In the latest edition (2007) of Pevsner's "The Buildings of England - Essex", the church merits a short, dry entry:
"OUR LADY OF COMPASSION (RC.); Castle Street. Converted in 1906 from a C16 barn. Short brick tower with pyramidal spire, porch and cloister by Hibbs & Walsh Associates, 2004-5, with reordered sanctuary by Antony Delarue Associates."
There is of course much more to the church than this...
Following the successful completion of the church restoration of 2004/5, Fr. John Garrett provided the following note giving thanksgiving for the restoration and some detail concerning the church furnishings:
"As a community of faith I am sure that you will join me in thanking God for our restored parish church and the re-ordering of our sanctuary. The glory of colour and gold which surrounds our sanctuary is a reminder to us of the great glory and splendour of our God. The sacrament tower draws our eye to its scale and form, a worthy house for the Blessed Sacrament especially in this year of dedication by the Pope, to the Eucharist in our churches. The very beautiful simplicity of the altar stands out from the luxury of the sacrament tower and reredos."
Altar; is made from Clipham and Portland stone in beautiful simplicity. The opening at the front is the place where the Relics were placed when the altar was consecrated by the bishop. The Relics are of St John Vianney (the "Curé d'Ars" who is the patron of all diocesan clergy) and St Pius X (19th century Pope who reformed the clergy and made eucharistic reception easier for people, especially the young). This is framed by a brass grill.
Sacrament Tower; this is rich in both colour and shape. The tower is made from lime wood, in the form of a "house" for the Lord in the Sacrament. It is coloured and gilded with gold leaf to reflect its worthiness. On top of the tower is an ancient symbol of the Eucharist, the pelican. There is a legend that the pelican will, in times of famine, tear her own breast to feed her chicks with her own blood. You can just see the little heads of the chicks.

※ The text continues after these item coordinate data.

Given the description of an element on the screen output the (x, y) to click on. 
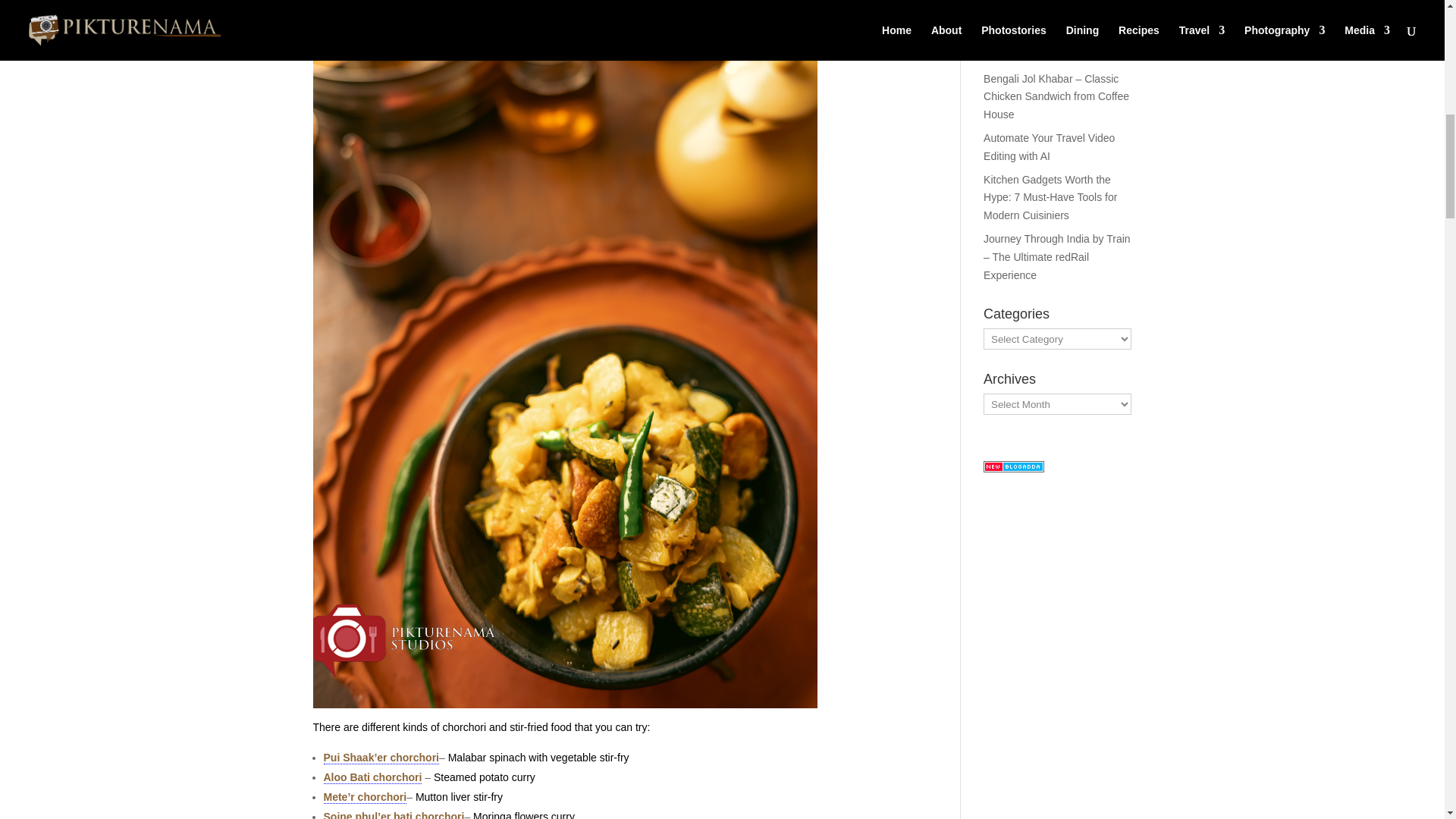
Visit blogadda.com to discover Indian blogs (1013, 468)
Given the description of an element on the screen output the (x, y) to click on. 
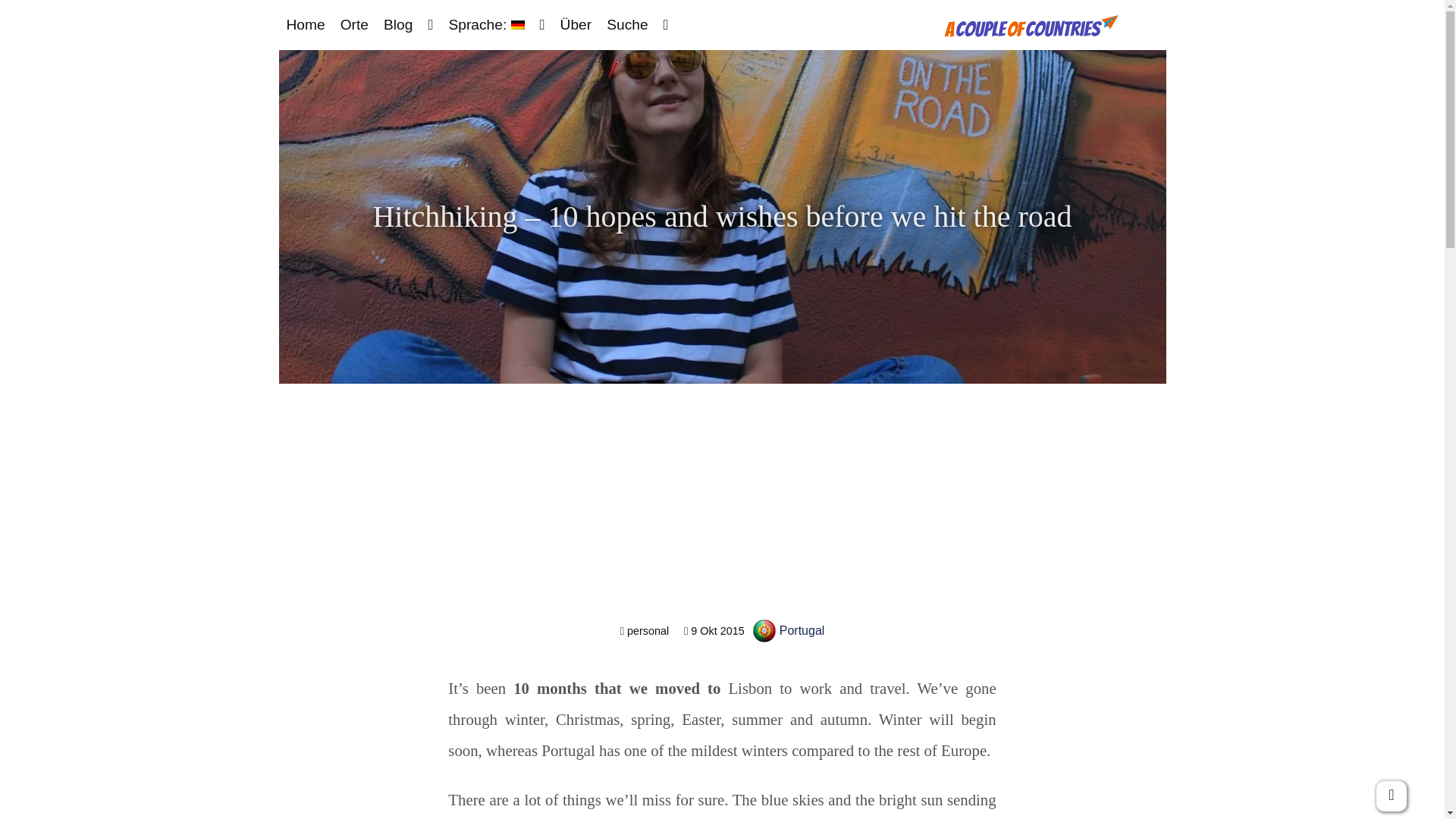
Portugal (788, 630)
A Couple of Countries (1030, 31)
personal (644, 630)
Deutsch (486, 24)
Suche (626, 24)
Sprache:  (486, 24)
Home (306, 24)
Given the description of an element on the screen output the (x, y) to click on. 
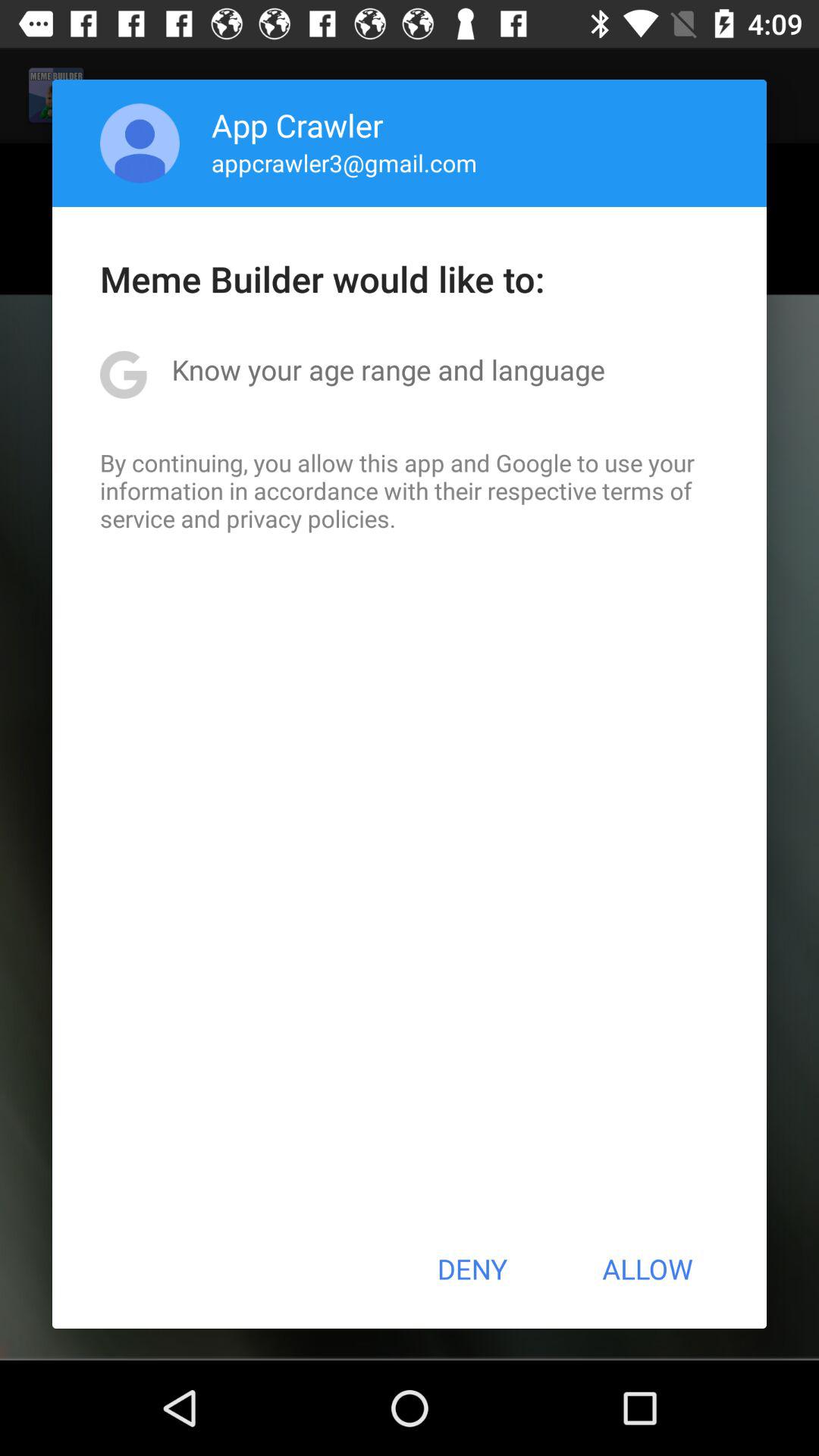
press item next to the app crawler (139, 143)
Given the description of an element on the screen output the (x, y) to click on. 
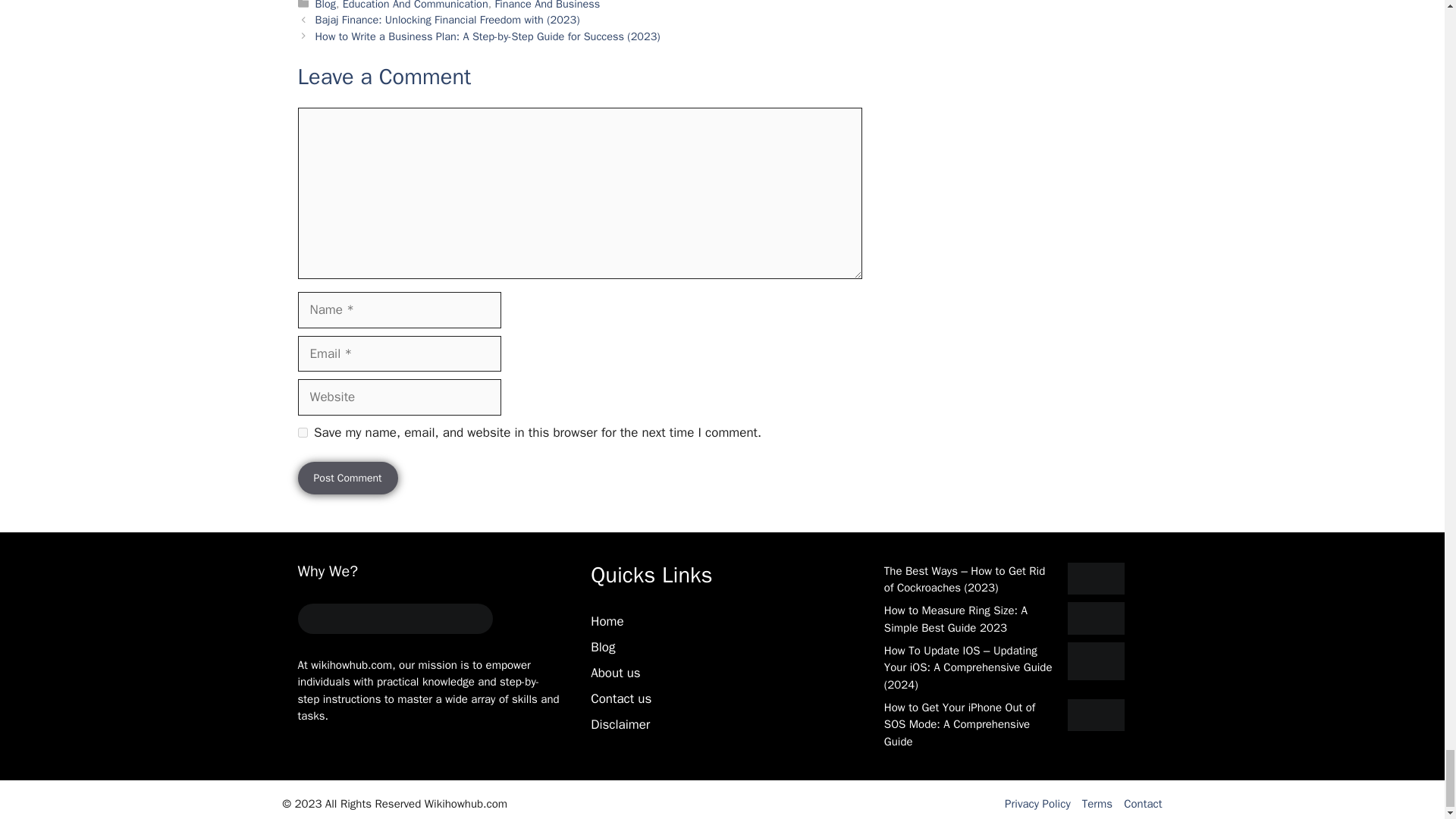
Post Comment (347, 477)
yes (302, 432)
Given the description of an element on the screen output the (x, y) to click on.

Cross; this is a great treasure of the church. The Corpus (figure of Jesus) is 14th century with some of its original paint, especially the blood, still visible. The cross is modern but painted and fashioned in the medieval style in sympathy with the rest of the sanctuary.
Font; is dated 1850 (mid-Victorian) and made of Caen stone with ogee arches against the stem, and cinquefoil arches round the bowl containing un-carved shields. Each panel surrounded with a border of fleurons (angels). This came from the redundant church of St Peter, Birch (near Colchester). It is the first sacramental image we see on entering the church, and is the place for the first sacrament, baptism. The riddle posts were restored and painted by Howell & Bellion. From the font the new stone floor leads to the altar - the great symbol of the Lord.
Eagle Lectern; is made from English oak and again probably mid-Victorian from the midlands. The eagle is found in many medieval churches, it speaks of the Gospel, in the form of St John, soaring towards heaven and symbolises the Logos, the Word of God, Jesus the redeemer.
Reredos; which is constructed from a the wooden framework of an early 19th century altarpiece, donated by the Anglican Diocese of Norwich, forms a visual link between the new stone altar, and the symbolic heavens of the blue sky painted ceiling.
Six gilded gothic columns rise up, enclosing stencil-patterned coloured panels. The crowns on the columns refer to the kinship of Christ who is present daily on the altar. The whole panel frames the central action of the Sacred Liturgy.
Window; portrays the Holy Spirit descending and linking the graces of the Spirit to the altar of sacrifice.
The shrine to Our Lady; The shrine to Our Lady in the little chapel at the back of the church was obtained from the Servite House in Oxford at the time of its closure.
The porch and corridor; The stained glass in the window on the Castle Street side of the porch, shows Our Lady and the Holy Child. In the corridor looking out over the garden are a Pietà carved in wood, from the Servite House in Oxford, a blue glass roundel depicting the Annunciation and an early Victorian stained glass panel of the Crucifixion.
On the south wall of the sacristy there is a fine painting by F.R. Gadsby done on paper dating from 1922, in the manner of Burne Jones and probably intended to be a memorial to the dead of the First World War.
October '07 saw the arrival of a new addition to the church - painting of "The Crucifixion" by Edward Frampton. It is on long term loan from Professor Paul Joannides of the History of Art Department, Cambridge University. Edward Frampton (1872-1923) studied in France and Italy and was a distinguished landscape and religious painter.